7. Pawl Jaguschinski

Ein Charakter, der sich nie verleugnet, immer die Wahrheit redet, keine Konvenienzen achtet, seinen Mitbrüdern, seinen Vorgesetzten, und selbst seinem Herrn diejenige Meinung, die ihm nach seiner Überzeugung die richtigste scheint, ohne Hülle vorträgt, ein solcher Charakter verdient gewiss eine allgemeine Verehrung. Die kleinen Flecke, die dem Gemälde den hohen Grad der Vollkommenheit nehmen, verschwinden vor den größeren Verdiensten, oder machen diese nur noch hervorstechender.

Pawl Jaguschinski war im Jahre 1683 in Moskau geboren. Sein Vater, ein Küster der lutherisch-deutschen Gemeinde daselbst, war von Litauischer Herkunft.


1701. In seinem achtzehnten Jahre hatte Pawl das Glück, Petern I. bekannt zu werden, und durch einige geschickte Antworten die Gunst dieses Fürsten zu gewinnen. Bald nachher nahm er die Griechische Religion an. Die Ursache, die ihn zu diesem Schritt bewogen haben mag, können wir nicht angehen.

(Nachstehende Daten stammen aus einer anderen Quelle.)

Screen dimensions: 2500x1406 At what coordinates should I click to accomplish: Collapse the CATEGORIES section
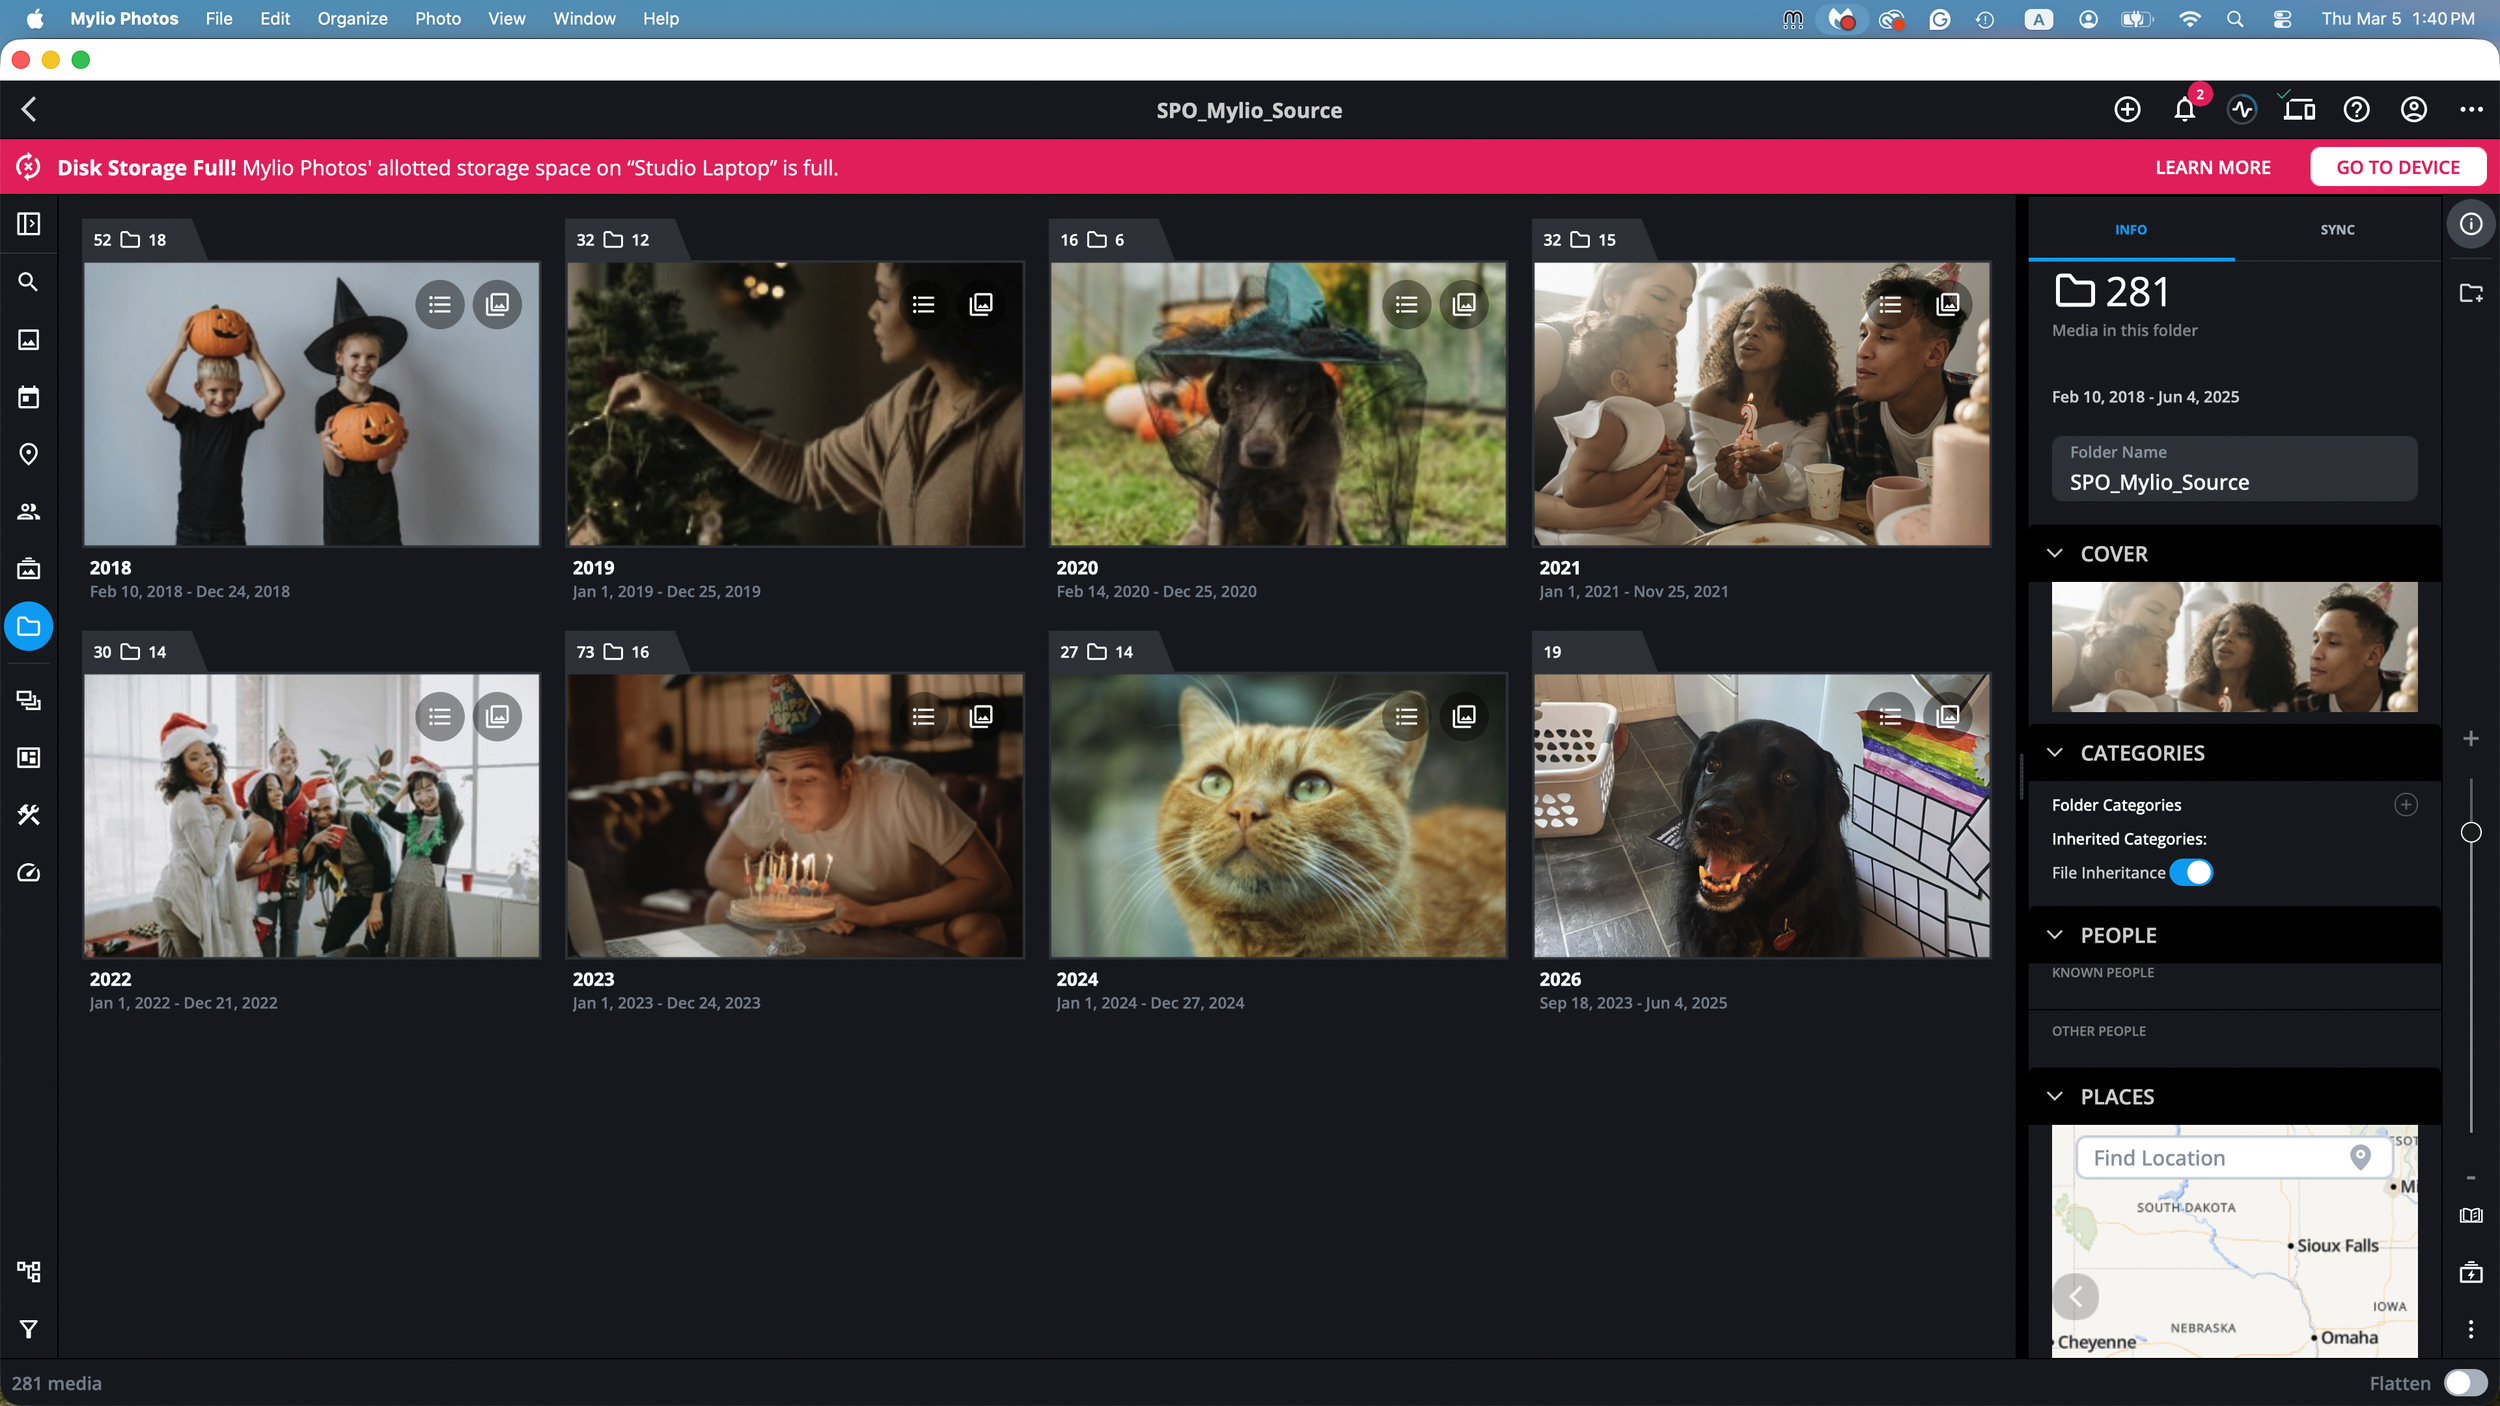(x=2055, y=753)
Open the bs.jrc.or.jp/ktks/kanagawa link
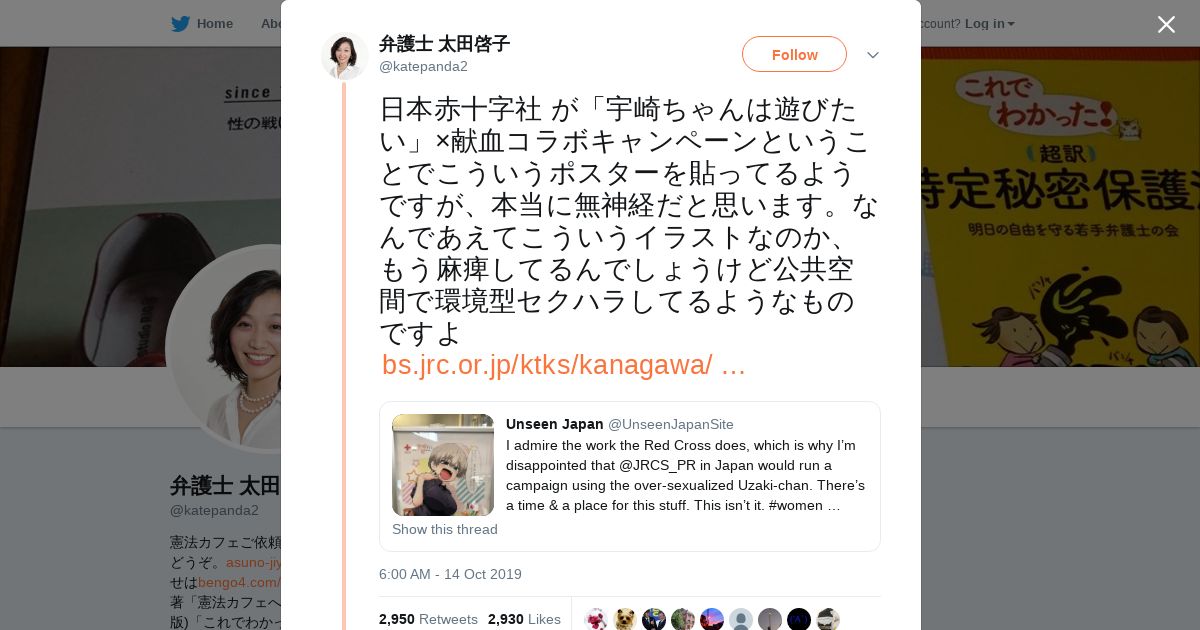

Peter I. gab ihm anfänglich einen Platz in der Reichs-Kanzlei, wo er einige Jahre blieb und mit großem Beifall arbeitete. Der Kaiser, der ihn fast vergessen zu haben schien, erinnerte sich der Brauchbarkeit dieses Mannes, der ihm aufs neue von Menzikow empfohlen wurde, und setzte Jaguschinski unter die Garde, wo er Gelegenheit hatte, dem Monarchen näher bekannt zu werden. Vom Offizier bei der Garde, wurde er Deuschtschik a) bei Peter I. und einer von dessen vertrautesten Lieblingen. Jaguschinski war einer von denen, die im Jahre 1718 das Todesurteil des unglücklichen Czarewitsch, Alexej Petrowitsch, unterschrieben. Damals war er General-Major und Hauptmann von der Garde. Vier Jahre nachher, im Jahre 1722, ernannte ihn Peter I. zum General-Lieutenant, und endlich zum General-Procureur b) im Senat.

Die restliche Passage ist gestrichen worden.